— What is asked —
Rewrite the entries below, replacing "computer-use agent" with "screen assistant" and leaving everything else unchanged.

— Records supplied —
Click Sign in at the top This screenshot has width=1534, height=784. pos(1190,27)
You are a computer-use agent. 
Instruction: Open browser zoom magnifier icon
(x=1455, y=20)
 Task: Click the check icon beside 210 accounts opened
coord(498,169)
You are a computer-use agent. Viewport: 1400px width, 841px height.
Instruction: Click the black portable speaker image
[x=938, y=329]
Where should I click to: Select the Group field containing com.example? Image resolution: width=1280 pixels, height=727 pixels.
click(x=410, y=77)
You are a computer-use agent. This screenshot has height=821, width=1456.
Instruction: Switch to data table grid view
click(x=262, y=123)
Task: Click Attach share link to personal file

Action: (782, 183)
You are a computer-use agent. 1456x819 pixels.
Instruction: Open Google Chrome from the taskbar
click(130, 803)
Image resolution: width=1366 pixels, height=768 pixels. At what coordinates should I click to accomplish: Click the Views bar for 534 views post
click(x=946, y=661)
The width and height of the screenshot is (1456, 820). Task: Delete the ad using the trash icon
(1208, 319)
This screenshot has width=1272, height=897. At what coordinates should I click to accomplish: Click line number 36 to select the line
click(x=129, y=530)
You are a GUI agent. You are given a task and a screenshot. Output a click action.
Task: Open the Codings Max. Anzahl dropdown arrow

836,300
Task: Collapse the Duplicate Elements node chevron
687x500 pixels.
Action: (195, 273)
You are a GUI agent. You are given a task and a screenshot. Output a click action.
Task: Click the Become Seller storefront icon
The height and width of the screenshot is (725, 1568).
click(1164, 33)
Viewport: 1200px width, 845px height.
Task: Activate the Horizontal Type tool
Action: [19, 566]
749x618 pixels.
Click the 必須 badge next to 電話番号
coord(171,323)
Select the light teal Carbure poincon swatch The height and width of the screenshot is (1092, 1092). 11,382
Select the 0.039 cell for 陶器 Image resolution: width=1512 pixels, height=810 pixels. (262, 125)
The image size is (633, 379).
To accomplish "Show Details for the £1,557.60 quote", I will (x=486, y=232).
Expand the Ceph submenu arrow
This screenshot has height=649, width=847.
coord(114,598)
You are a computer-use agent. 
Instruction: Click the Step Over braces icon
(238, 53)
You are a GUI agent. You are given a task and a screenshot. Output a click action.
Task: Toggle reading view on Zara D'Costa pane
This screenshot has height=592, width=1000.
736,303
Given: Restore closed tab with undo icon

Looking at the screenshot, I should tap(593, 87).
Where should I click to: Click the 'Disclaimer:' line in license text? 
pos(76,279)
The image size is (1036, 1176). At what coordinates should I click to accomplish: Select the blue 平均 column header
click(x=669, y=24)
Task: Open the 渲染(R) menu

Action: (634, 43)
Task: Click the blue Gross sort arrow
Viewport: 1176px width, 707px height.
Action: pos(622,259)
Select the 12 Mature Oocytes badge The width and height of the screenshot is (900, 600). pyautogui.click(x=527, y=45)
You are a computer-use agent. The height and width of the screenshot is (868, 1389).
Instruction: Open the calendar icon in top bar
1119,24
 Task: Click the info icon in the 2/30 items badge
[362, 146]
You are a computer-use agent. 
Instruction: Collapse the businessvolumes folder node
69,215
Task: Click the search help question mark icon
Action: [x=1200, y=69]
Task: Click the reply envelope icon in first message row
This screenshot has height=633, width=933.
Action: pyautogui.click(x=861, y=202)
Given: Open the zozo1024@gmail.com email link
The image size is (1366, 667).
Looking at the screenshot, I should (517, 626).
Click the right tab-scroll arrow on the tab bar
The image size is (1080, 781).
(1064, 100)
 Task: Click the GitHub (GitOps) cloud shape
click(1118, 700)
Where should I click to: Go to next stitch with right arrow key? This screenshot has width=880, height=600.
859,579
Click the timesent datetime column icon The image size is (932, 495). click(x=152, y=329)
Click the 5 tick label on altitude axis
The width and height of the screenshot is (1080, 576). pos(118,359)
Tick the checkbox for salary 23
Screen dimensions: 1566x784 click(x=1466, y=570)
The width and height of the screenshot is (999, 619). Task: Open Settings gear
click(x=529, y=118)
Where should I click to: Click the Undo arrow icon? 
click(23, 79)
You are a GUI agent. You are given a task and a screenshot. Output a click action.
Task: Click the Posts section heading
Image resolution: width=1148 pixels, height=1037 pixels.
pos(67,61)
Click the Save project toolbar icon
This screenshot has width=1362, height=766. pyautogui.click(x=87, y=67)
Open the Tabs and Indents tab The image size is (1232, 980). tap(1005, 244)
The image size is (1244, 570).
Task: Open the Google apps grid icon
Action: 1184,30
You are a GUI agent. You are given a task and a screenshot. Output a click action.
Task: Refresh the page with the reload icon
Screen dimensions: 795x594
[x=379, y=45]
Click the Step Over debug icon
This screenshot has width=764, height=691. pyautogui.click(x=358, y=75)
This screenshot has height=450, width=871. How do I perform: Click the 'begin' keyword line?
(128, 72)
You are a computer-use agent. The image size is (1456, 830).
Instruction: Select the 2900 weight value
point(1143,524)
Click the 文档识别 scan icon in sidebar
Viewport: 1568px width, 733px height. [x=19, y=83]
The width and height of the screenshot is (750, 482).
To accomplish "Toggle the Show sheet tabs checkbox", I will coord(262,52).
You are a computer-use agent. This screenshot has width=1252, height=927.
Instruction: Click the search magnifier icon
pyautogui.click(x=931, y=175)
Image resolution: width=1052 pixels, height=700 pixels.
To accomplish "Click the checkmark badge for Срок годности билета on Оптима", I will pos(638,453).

— Solution for this exercise —
Click Sign in at the top This screenshot has width=1534, height=784. pos(1190,27)
You are a screen assistant. 
Instruction: Open browser zoom magnifier icon
(x=1455, y=20)
 Task: Click the check icon beside 210 accounts opened
coord(498,169)
You are a screen assistant. Viewport: 1400px width, 841px height.
Instruction: Click the black portable speaker image
[x=938, y=329]
Where should I click to: Select the Group field containing com.example? Image resolution: width=1280 pixels, height=727 pixels.
click(x=410, y=77)
You are a screen assistant. This screenshot has height=821, width=1456.
Instruction: Switch to data table grid view
click(x=262, y=123)
Task: Click Attach share link to personal file

Action: (782, 183)
You are a screen assistant. 1456x819 pixels.
Instruction: Open Google Chrome from the taskbar
click(130, 803)
Image resolution: width=1366 pixels, height=768 pixels. At what coordinates should I click to accomplish: Click the Views bar for 534 views post
click(x=946, y=661)
The width and height of the screenshot is (1456, 820). Task: Delete the ad using the trash icon
(1208, 319)
This screenshot has width=1272, height=897. At what coordinates should I click to accomplish: Click line number 36 to select the line
click(x=129, y=530)
You are a GUI agent. You are given a task and a screenshot. Output a click action.
Task: Open the Codings Max. Anzahl dropdown arrow

836,300
Task: Collapse the Duplicate Elements node chevron
687x500 pixels.
Action: (195, 273)
You are a GUI agent. You are given a task and a screenshot. Output a click action.
Task: Click the Become Seller storefront icon
The height and width of the screenshot is (725, 1568).
click(1164, 33)
Viewport: 1200px width, 845px height.
Task: Activate the Horizontal Type tool
Action: [19, 566]
749x618 pixels.
Click the 必須 badge next to 電話番号
coord(171,323)
Select the light teal Carbure poincon swatch The height and width of the screenshot is (1092, 1092). 11,382
Select the 0.039 cell for 陶器 Image resolution: width=1512 pixels, height=810 pixels. (262, 125)
The image size is (633, 379).
To accomplish "Show Details for the £1,557.60 quote", I will (x=486, y=232).
Expand the Ceph submenu arrow
This screenshot has height=649, width=847.
coord(114,598)
You are a screen assistant. 
Instruction: Click the Step Over braces icon
(238, 53)
You are a GUI agent. You are given a task and a screenshot. Output a click action.
Task: Toggle reading view on Zara D'Costa pane
This screenshot has height=592, width=1000.
736,303
Given: Restore closed tab with undo icon

Looking at the screenshot, I should tap(593, 87).
Where should I click to: Click the 'Disclaimer:' line in license text? 
pos(76,279)
The image size is (1036, 1176). At what coordinates should I click to accomplish: Select the blue 平均 column header
click(x=669, y=24)
Task: Open the 渲染(R) menu

Action: (634, 43)
Task: Click the blue Gross sort arrow
Viewport: 1176px width, 707px height.
Action: pos(622,259)
Select the 12 Mature Oocytes badge The width and height of the screenshot is (900, 600). pyautogui.click(x=527, y=45)
You are a screen assistant. The height and width of the screenshot is (868, 1389).
Instruction: Open the calendar icon in top bar
1119,24
 Task: Click the info icon in the 2/30 items badge
[362, 146]
You are a screen assistant. 
Instruction: Collapse the businessvolumes folder node
69,215
Task: Click the search help question mark icon
Action: [x=1200, y=69]
Task: Click the reply envelope icon in first message row
This screenshot has height=633, width=933.
Action: pyautogui.click(x=861, y=202)
Given: Open the zozo1024@gmail.com email link
The image size is (1366, 667).
Looking at the screenshot, I should (517, 626).
Click the right tab-scroll arrow on the tab bar
The image size is (1080, 781).
(1064, 100)
 Task: Click the GitHub (GitOps) cloud shape
click(1118, 700)
Where should I click to: Go to next stitch with right arrow key? This screenshot has width=880, height=600.
859,579
Click the timesent datetime column icon The image size is (932, 495). click(x=152, y=329)
Click the 5 tick label on altitude axis
The width and height of the screenshot is (1080, 576). pos(118,359)
Tick the checkbox for salary 23
Screen dimensions: 1566x784 click(x=1466, y=570)
The width and height of the screenshot is (999, 619). Task: Open Settings gear
click(x=529, y=118)
Where should I click to: Click the Undo arrow icon? 
click(23, 79)
You are a GUI agent. You are given a task and a screenshot. Output a click action.
Task: Click the Posts section heading
Image resolution: width=1148 pixels, height=1037 pixels.
pos(67,61)
Click the Save project toolbar icon
This screenshot has width=1362, height=766. pyautogui.click(x=87, y=67)
Open the Tabs and Indents tab The image size is (1232, 980). tap(1005, 244)
The image size is (1244, 570).
Task: Open the Google apps grid icon
Action: 1184,30
You are a GUI agent. You are given a task and a screenshot. Output a click action.
Task: Refresh the page with the reload icon
Screen dimensions: 795x594
[x=379, y=45]
Click the Step Over debug icon
This screenshot has width=764, height=691. pyautogui.click(x=358, y=75)
This screenshot has height=450, width=871. How do I perform: Click the 'begin' keyword line?
(128, 72)
You are a screen assistant. The image size is (1456, 830).
Instruction: Select the 2900 weight value
point(1143,524)
Click the 文档识别 scan icon in sidebar
Viewport: 1568px width, 733px height. [x=19, y=83]
The width and height of the screenshot is (750, 482).
To accomplish "Toggle the Show sheet tabs checkbox", I will coord(262,52).
You are a screen assistant. This screenshot has width=1252, height=927.
Instruction: Click the search magnifier icon
pyautogui.click(x=931, y=175)
Image resolution: width=1052 pixels, height=700 pixels.
To accomplish "Click the checkmark badge for Срок годности билета on Оптима", I will pos(638,453).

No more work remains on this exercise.